Almost 19,500 Orange Modems Leaking WiFi Credentials

This is becoming a real headache for customers of Orange Livebox ADSL modem in France and Spain during the Christmas season; almost 19,500 modems have been discovered leaking WiFi credentials.

This discovery has been made by a security researcher during the last weekend. ZDNet reports, “Over the weekend, a security researcher has discovered that nearly 19,500 Orange Livebox ADSL modems are leaking WiFi credentials.”

The report adds, “Troy Mursch, co-founder of Bad Packets LLC, says his company’s honeypots have detected at least one threat actor scanning heavily for Orange modems. Scans started Friday, December 21, Mursch said.”

Reports say that the hackers who are behind the attack are exploiting the vulnerability CVE-2018-20377 that was first described in 2012 and which affects Orange Livebox devices. The ZDNet report explains, “The attacker is exploiting a vulnerability affecting Orange LiveBox devices (CVE-2018-20377) that was first described in 2012. The vulnerability allows a remote attacker to obtain the WiFi password and network ID (SSID) for the modem’s internal WiFi network just by accessing the modem’s get_getnetworkconf.cgi.”

A serious issue

This is a rather serious kind of security issue; the flaw is dangerous. Security experts point out that hackers can use the details to execute on-location proximity hacks.

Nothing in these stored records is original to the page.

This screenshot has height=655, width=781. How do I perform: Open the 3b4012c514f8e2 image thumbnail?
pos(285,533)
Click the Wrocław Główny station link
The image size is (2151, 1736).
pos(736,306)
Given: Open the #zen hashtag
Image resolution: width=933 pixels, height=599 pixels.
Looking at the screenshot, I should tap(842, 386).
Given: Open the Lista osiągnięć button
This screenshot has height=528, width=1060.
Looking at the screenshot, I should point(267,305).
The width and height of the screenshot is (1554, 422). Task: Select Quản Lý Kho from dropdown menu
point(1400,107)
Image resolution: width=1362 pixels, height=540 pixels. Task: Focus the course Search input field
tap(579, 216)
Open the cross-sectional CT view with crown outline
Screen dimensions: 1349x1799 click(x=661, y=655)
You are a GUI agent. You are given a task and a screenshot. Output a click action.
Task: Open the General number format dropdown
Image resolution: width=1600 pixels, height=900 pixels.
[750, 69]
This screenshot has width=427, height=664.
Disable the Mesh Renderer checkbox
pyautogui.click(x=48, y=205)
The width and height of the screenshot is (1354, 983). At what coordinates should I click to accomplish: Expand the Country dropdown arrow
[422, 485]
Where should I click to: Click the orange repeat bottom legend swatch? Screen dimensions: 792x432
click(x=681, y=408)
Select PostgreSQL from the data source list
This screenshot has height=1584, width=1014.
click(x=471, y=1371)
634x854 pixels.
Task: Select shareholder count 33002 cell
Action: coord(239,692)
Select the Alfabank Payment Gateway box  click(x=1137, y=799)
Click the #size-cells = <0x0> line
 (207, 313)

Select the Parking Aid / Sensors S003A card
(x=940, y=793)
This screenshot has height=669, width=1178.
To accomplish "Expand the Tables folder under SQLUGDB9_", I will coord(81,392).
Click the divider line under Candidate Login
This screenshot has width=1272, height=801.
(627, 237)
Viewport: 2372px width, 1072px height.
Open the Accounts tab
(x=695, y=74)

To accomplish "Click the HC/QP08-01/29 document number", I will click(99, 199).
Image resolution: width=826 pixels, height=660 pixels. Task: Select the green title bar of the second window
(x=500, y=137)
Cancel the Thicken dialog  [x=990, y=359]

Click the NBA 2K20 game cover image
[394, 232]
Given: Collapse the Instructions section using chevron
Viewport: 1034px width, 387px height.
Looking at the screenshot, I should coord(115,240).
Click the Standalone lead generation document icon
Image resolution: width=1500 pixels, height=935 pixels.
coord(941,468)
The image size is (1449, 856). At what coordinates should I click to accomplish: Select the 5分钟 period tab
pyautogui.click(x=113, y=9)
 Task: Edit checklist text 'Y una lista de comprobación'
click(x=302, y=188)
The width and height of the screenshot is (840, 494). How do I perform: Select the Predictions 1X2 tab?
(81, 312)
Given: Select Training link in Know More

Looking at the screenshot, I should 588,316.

Security reporter Catalin Cimpanu, who has authored the ZDNet report, explains, “Services like WiGLE allow an attacker to get the exact geographical coordinates of a WiFi network based only on its SSID. Since the Orange modem also leaks the WiFi password, an attacker can travel to a suspected high-value target, such as a company or expensive home, and use the password to gain access to a victim’s network and launch attacks on other nearby devices.”

As an example, he explains how a hacker can connect to a home’s network using the WiFi password, then look for smart house alarms and use vulnerabilities in those devices to disable the security system in the house. Similarly, hackers can exploit the vulnerability in an Orange modem located on an enterprise network and even steal proprietary technology from the company’s internal network.

Another grave issue with the flaw is that attackers can exploit it to build online botnets.

In a security advisory published by his company, Troy Mursch states, “Many of the devices found to be leaking their WiFi password use the same password to administer the device (password reuse) or have not configured any custom password – so the factory default “admin/admin” credentials are still applied.”

Mursch adds, “This allows allow any remote user to easily access the device and maliciously modify the device settings or firmware. In addition, they can obtain the phone number tied to the modem and conduct other serious exploits detailed in this Github repository.”

Troy Mursch concludes the security advisory by saying that the findings have been shared directly with Orange. He writes, “Due to the sensitive nature of this flaw, the IP addresses of affected Orange Livebox ADSL modems will not be published publicly, however is freely available for law enforcement and CERT teams to review. We’ve shared our findings directly with Orange Espana, Orange-CERT, and CCN-CERT for further investigation and remediation.”

He has updated the advisory by stating that Orange-CERT has acknowledged the report and that further investigations are on.